Cross-Electron-Transfer Reactions of the [CuII/I(bite)]2+/+ Redox Couple
journal contributionposted on 08.06.2001, 00:00 by Boping Xie, Lon J. Wilson, David M. Stanbury
A series of outer-sphere cross-electron-transfer reactions involving the [Cu(bite)]2+/+ redox couple has been investigated in acetonitrile at 25 °C. In this complex, the bite ligand is a macrocyclic N2S2 ligand with a 2,2‘-biphenyl moiety as its backbone. The reaction of [CuII(bite)]2+ with [Ru(hfac)3]- produces [CuI(bite)]+ and [Ru(hfac)3] reversibly with K = 1.9. The rate law is second order in both directions, with a rate constant of (8.22 ± 0.27) × 102 M-1 s-1 in the forward direction. Rate constants were also obtained for the irreversible reactions of three Co(II) clathrochelates with [Cu(bite)]2+. The oxidation of [Cu(bite)]+ by [Fe(bpy)3]3+ was studied in order to obtain a rate constant for oxidation as well as reduction.
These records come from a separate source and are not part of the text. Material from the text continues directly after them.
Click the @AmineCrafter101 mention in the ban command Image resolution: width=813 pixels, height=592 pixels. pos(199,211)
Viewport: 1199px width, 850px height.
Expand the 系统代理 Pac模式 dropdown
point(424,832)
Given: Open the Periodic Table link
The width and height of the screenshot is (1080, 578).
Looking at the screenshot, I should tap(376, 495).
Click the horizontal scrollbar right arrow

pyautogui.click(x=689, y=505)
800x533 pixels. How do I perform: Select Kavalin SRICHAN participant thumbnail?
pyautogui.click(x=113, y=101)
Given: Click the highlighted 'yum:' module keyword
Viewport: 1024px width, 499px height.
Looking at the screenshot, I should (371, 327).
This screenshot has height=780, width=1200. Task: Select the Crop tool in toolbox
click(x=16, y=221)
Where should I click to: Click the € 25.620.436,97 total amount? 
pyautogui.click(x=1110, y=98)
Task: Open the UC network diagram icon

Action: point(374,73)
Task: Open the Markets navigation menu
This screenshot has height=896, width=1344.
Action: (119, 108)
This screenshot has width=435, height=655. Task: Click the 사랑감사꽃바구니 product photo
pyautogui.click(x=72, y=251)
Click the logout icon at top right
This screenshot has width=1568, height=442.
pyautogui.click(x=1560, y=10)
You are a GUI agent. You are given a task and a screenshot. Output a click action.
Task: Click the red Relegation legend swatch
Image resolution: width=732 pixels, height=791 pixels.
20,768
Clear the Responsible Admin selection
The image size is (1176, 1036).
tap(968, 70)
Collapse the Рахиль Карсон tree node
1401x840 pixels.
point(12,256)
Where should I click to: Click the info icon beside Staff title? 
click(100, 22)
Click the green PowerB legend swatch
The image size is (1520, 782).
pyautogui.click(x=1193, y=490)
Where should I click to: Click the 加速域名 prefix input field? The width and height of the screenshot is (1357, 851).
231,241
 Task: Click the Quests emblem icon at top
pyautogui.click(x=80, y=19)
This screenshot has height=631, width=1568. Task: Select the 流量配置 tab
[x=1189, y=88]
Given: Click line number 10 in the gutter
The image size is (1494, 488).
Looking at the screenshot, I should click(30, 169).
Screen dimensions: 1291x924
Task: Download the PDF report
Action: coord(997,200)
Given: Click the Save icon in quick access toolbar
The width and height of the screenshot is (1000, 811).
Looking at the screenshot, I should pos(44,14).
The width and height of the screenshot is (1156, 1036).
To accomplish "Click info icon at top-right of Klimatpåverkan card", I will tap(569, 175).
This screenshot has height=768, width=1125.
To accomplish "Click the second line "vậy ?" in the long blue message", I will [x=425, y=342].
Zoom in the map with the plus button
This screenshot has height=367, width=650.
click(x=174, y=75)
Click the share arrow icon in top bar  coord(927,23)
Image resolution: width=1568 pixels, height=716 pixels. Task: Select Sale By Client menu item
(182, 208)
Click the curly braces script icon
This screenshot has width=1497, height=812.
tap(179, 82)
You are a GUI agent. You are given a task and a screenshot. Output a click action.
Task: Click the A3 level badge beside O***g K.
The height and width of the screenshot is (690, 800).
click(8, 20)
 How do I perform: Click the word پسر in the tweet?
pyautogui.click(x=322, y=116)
Application of the Marcus cross relationship to these rate constants gives apparent self-exchange rate constants that are reasonably consistent yet unusually low, with an average value of 1.0 × 10-2 M-1 s-1. The self-consistence of the apparent self-exchange rate constants implies that all of the cross reactions proceed through the same intermediate, and hence, the outer-sphere self-exchange reaction should have a second-order rate law with k = 1.0 × 10-2 M-1 s-1. The much faster first-order self-exchange process reported previously for the [Cu(bite)]2+/+ couple in acetone implies a more efficient mechanism for the self-exchange reaction than for the cross reactions, such as an inner-sphere mechanism. Cyclic voltammograms of [Cu(bite)]n+ are strongly sensitive to the nature of the working electrode, thus precluding the use of these data in interpreting the homogeneous redox kinetics.